I'm trying to tackle some performance and cost challenges with our AWS setup in a big enterprise with over 350 accounts. Each account has its own VPC, and we're mainly using Transit Gateway (TGW) to connect them, which has been running into some expensive issues. The additional network hops due to centralized inspection have been causing performance problems for many of our applications. We're considering adding VPC peering to alleviate congestion and maybe grouping some apps into shared VPCs, but I'm worried that this could complicate our networking further. I'm also contemplating using centralized multi-tenant VPCs with microsegmentation for better organization. What's the best approach here? Any insights on the advantages and downsides of these configurations?
4 Answers
It sounds like you've got a lot on your plate with those accounts. I recommend pursuing a centralized approach with shared VPCs for better cost management. Multi-tenant VPCs where each application has its own subnet can work well if you maintain good security policies. You’ll want to avoid excessive subnet segmentation to not waste IP space. Consider using security groups to manage access, as they provide more flexibility than subnets. And definitely reach out to your AWS account manager; they can provide tailored advice given your setup and scale!
No problem, happy to help out! Always good to explore all options, especially when it comes to managing costs effectively.
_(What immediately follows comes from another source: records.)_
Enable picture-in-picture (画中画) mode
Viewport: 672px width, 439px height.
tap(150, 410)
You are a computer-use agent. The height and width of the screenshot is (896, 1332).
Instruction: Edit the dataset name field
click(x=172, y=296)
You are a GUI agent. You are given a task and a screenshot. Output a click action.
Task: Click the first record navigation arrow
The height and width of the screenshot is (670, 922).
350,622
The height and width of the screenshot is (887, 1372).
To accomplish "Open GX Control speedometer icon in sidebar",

I’ve migrated my setup away from TGW and found that using PrivateLink for service-to-service communication lowered costs significantly. It reduces the traffic that goes through TGW while ensuring robust security by targeting specific resources. You may want to consider moving towards models incorporating AWS PrivateLink or even Cloud WAN for a more scalable setup. Let's face it, reducing dependency on TGW can have a huge impact on your overall bill!
Thanks for sharing that! PrivateLink is something we haven't fully explored yet but definitely sounds worth considering.
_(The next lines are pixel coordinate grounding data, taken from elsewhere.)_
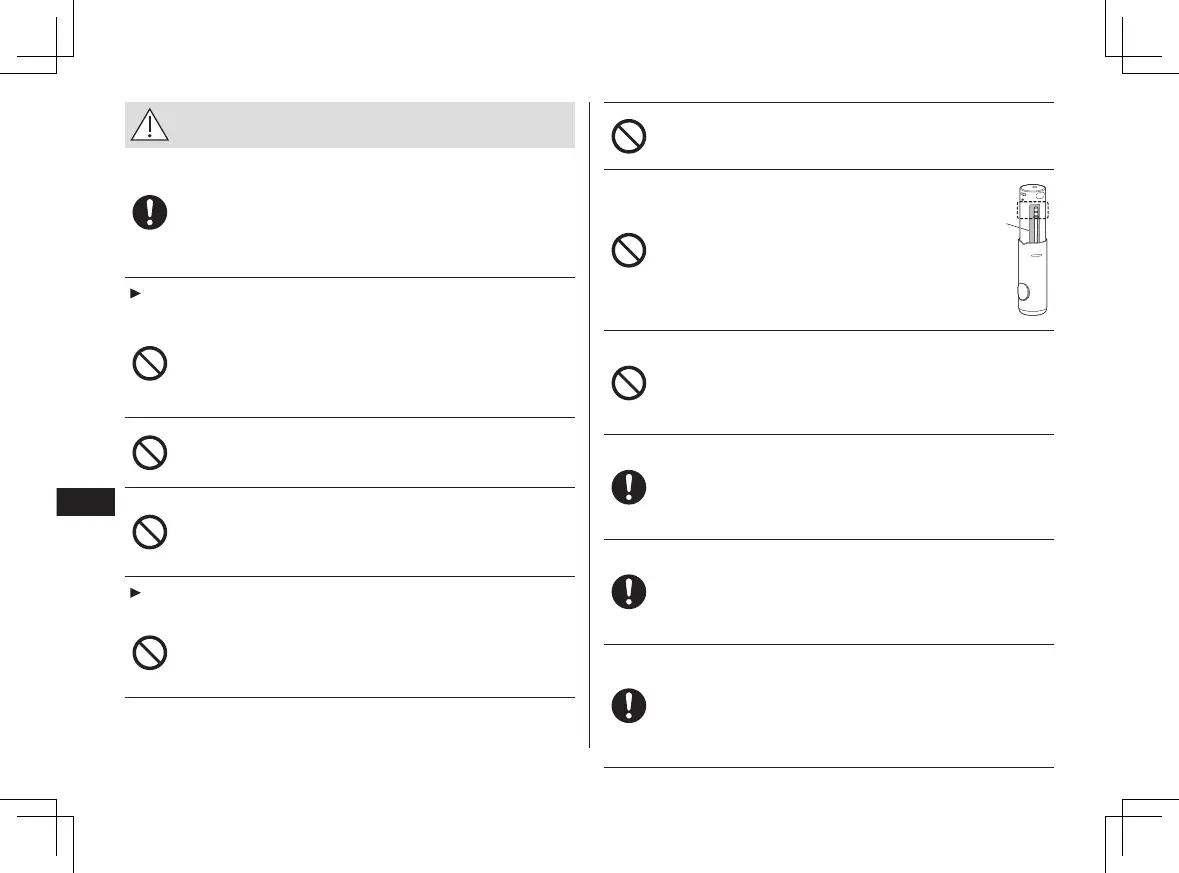Click the middle exclamation icon in the right column

coord(629,591)
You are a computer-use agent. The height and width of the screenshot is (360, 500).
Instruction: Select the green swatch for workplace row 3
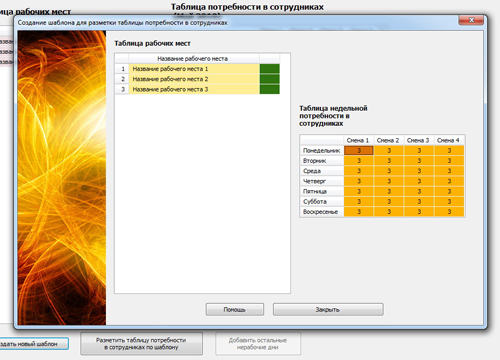(269, 89)
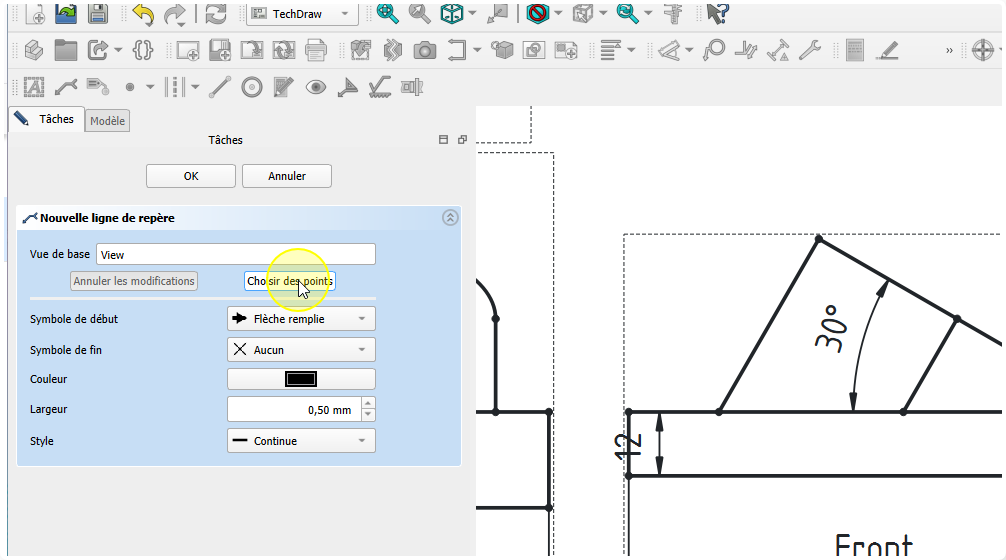Click the Save document floppy disk icon

click(x=97, y=14)
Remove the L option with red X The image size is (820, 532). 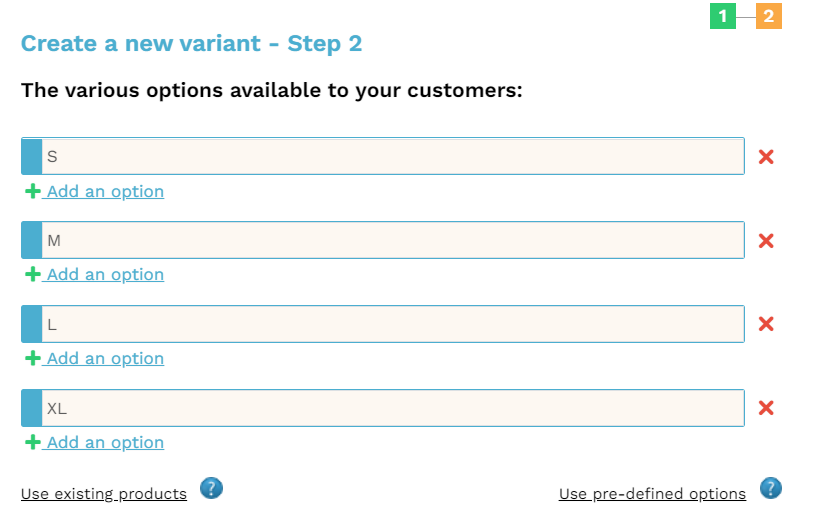point(766,324)
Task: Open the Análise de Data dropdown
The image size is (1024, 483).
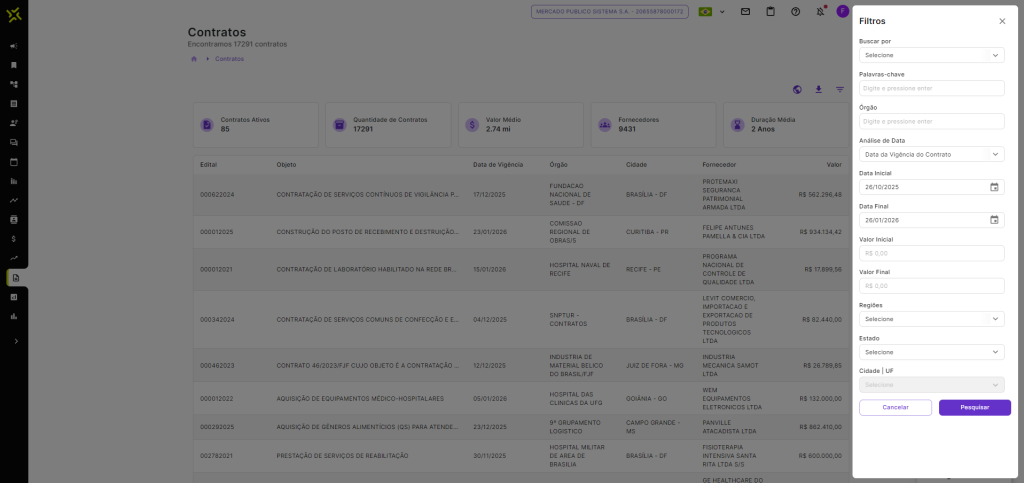Action: pyautogui.click(x=931, y=154)
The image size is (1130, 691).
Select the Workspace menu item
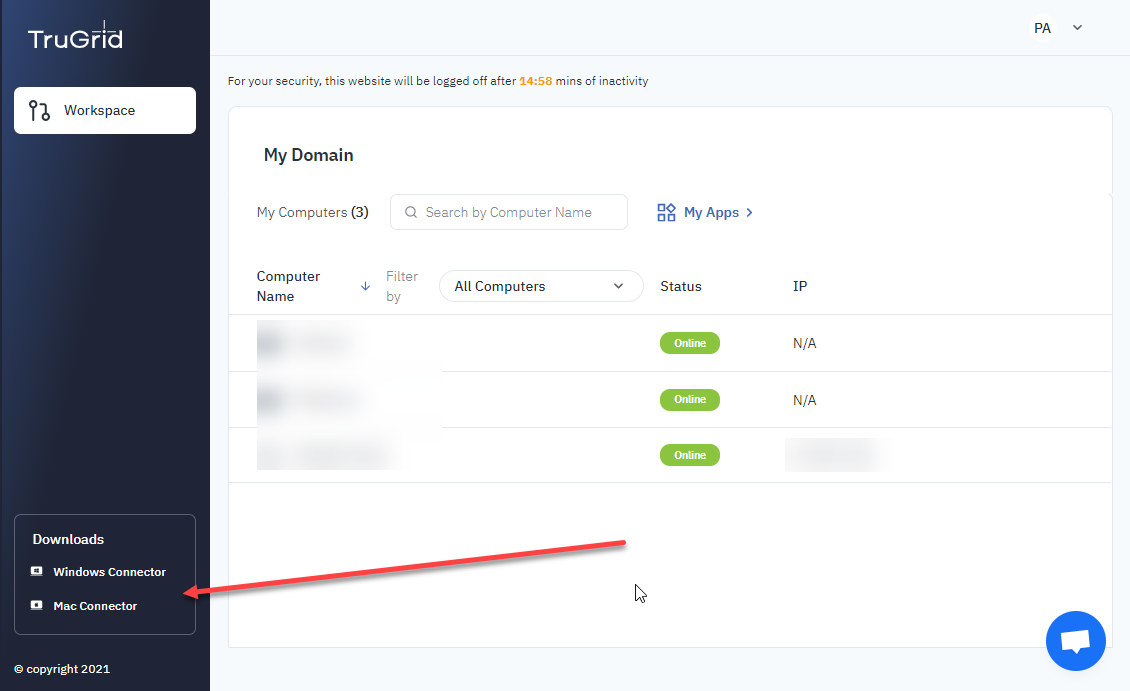point(104,110)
For sure! It offers a good mix of security, performance, and lower costs, especially for service interactions.
With the number of VPCs you're managing, adding VPC peering could definitely lead to a confusing network mess. Remember, VPC peering doesn’t support transitive routing, which means you'd have to set up individual peerings for each VPC. TGW is designed to handle larger networks and may end up being more cost-effective than you'd think, especially when you factor in the complexity of many peer connections. Instead of using numerous peerings, consider consolidating your VPCs strategically for efficiency. You can still implement micro-segmentation through security groups and subnets without needing a separate VPC for each app. Also, do look into tools like Cisco Secure Workload for better segmentation options if you go that route.
Going through a similar transition, I can say that moving to a hub-and-spoke model with TGW has been really beneficial for us. It simplifies the overall architecture and allows for better traffic management. Although TGW has its costs, it prevents the chaos that can come with a lot of peer connections. In regards to the performance issues, are you tracking what your bottlenecks are? Maybe it's worth investigating specific instances where workloads are severely impacted. If you're implementing inspection in certain VPCs, consider minimizing that to only where it's absolutely necessary to reduce latencies and costs.
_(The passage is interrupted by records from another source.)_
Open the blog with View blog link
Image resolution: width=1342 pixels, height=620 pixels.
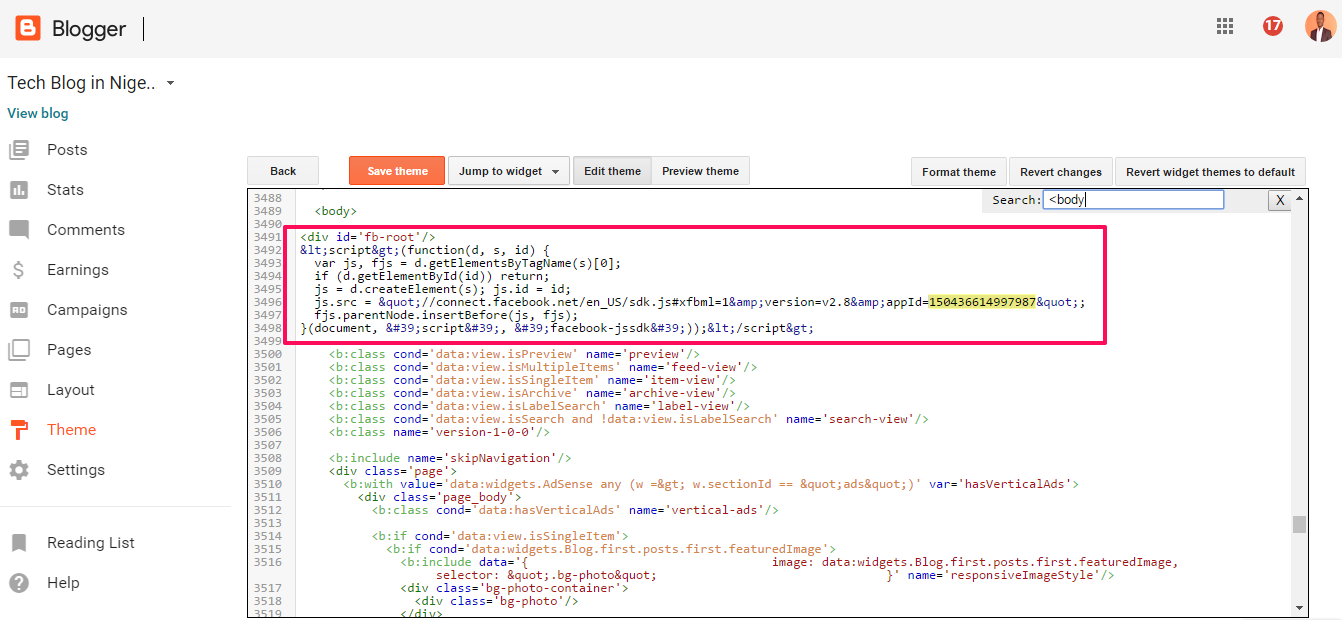click(37, 113)
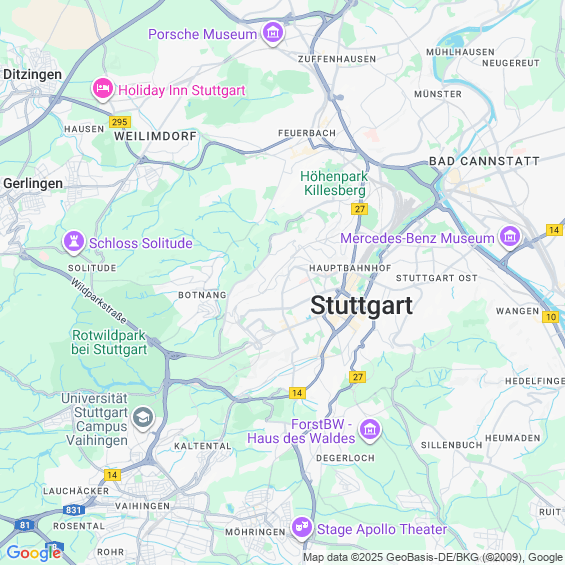Click the Stage Apollo Theater marker icon
Screen dimensions: 565x565
pyautogui.click(x=302, y=529)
Great point on tracking bottlenecks! I need to dive into our metrics to better understand where the issues are stemming from.
Absolutely, it can be enlightening to see the data. Once you spot the trouble areas, you can make more informed decisions about your network layout.

Thanks for the tips! I'm definitely looking into how security groups can help us out. And I will keep pushing my account manager for more specific guidance.